ReROOT Output

Platform Building Action: Haspengouw/Westland

Picking Fruit, Sowing Stories

Visit the exhibition website here.

During the annual blossom blessing festival in Sint-Truiden, Belgium we celebrate fruit horticulture in Haspengouw and its importance for history, nature, culture and community. Fruit horticulture and agriculture is now more globalized and industrialized than ever and connected to people and places from all over Europe. What roles do labour migration and seasonal work play in this story of horticultural heritage? How does this celebration and blessing take place in countries where many seasonal workers come from? And what new stories and rituals are created by decades of shared harvesting on the plantations in Haspengouw?
In agricultural regions like Haspengouw in Belgium and Westland in the Netherlands, people from different countries have been coming together for decades to work in harvesting, pruning, sorting and packing. For people who come to work in Haspengouw and Westland, this seasonal work has different reasons and purposes. But the uncertainty of weather and marketprices, temporariness, language barriers, long working days and relative isolation on the plantations and in the greenhouses make it difficult to make a secure livelihood out of this work, whether this is in Belgium, the Netherlands or elsewhere in Europe. This exhibition focuses exactly on this coming together of people, customs, labour and agricultural products, precisely from the perspective of these (temporary) newcomers and oldcomers. Photos, stories, audio and objects of agricultural rituals elsewhere, and new agricultural rituals show the inseparable stories of European agriculture and migration.
Carolien Lubberhuizen (Utrecht University & KU Leuven) explored these complex social realities of agricultural migrant- and seasonal workers within the European researchproject ReROOT. Working, picking and harvesting in greenhouses and plantations, she looked at the ways in which these newcomers find their way after their arrival.
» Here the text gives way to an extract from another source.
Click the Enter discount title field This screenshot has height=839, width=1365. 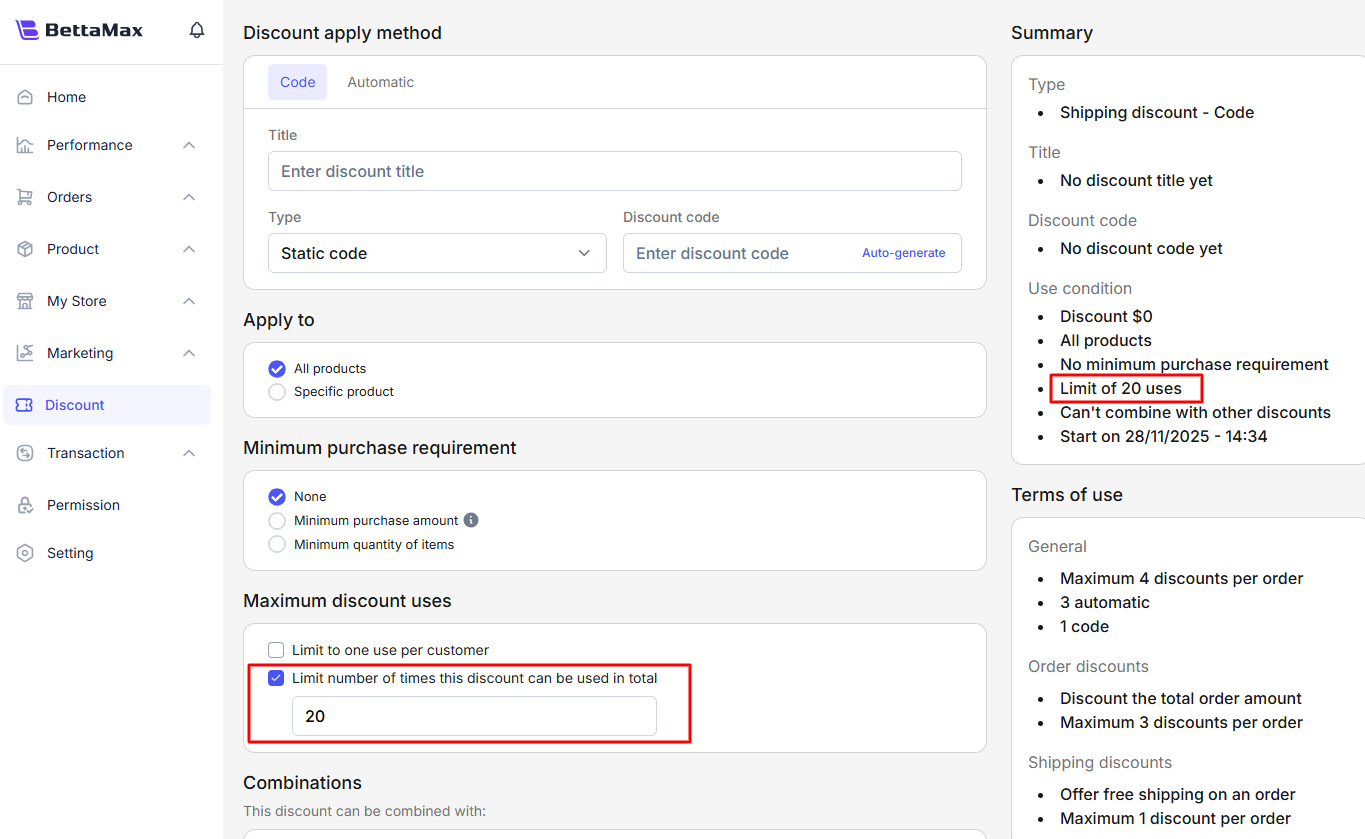tap(614, 171)
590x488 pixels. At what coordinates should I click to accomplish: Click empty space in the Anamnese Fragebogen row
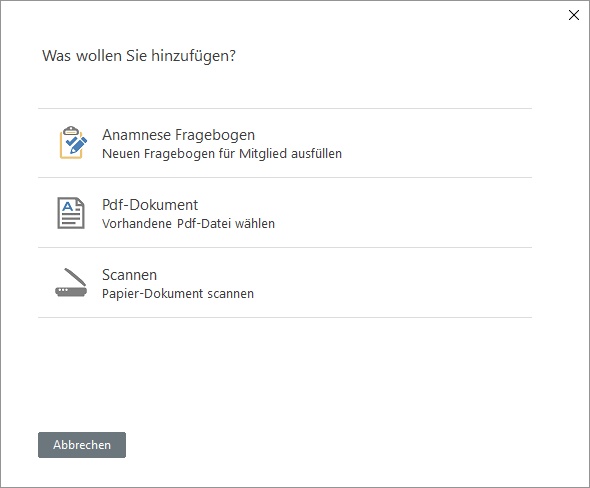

She also visited towns and rural communities in Romania and Moldova that are undergoing changes due to migration and industrialization of agriculture. The exhibition is not only based on experiences from this year of fieldwork, but is also shaped by and with the people she encountered in these fields. Moreover, all visitors are invited to share their own stories, rituals, and reflections on the social and changing role of agricultural labor. By doing so, we can further shape the living agricultural heritage together, regardless of your background.